| Data items |
------------
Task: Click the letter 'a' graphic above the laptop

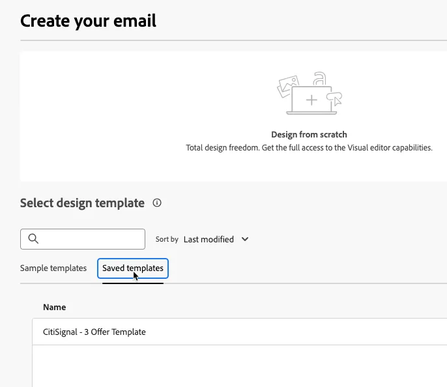Action: pos(319,79)
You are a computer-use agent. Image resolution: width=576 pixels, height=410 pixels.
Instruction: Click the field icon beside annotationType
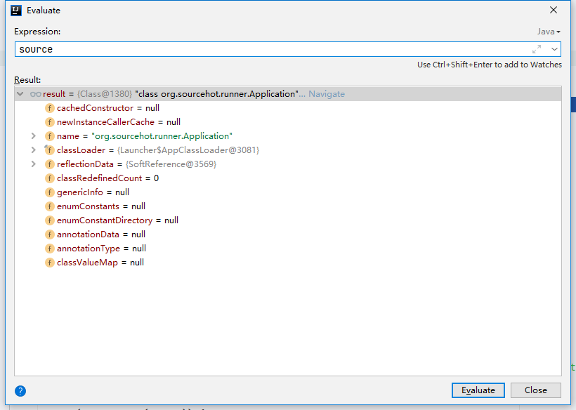tap(50, 249)
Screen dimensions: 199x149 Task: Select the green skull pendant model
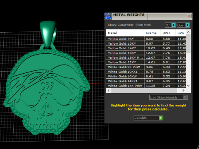coord(47,91)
------------
| What is required |
Repeat the rows above word for word, leaving out the pictures.

| Answer to this problem |
Task: Click the letter 'a' graphic above the laptop

Action: pos(319,79)
You are a computer-use agent. Image resolution: width=576 pixels, height=410 pixels.
Instruction: Click the field icon beside annotationType
tap(50, 249)
Screen dimensions: 199x149 Task: Select the green skull pendant model
coord(47,91)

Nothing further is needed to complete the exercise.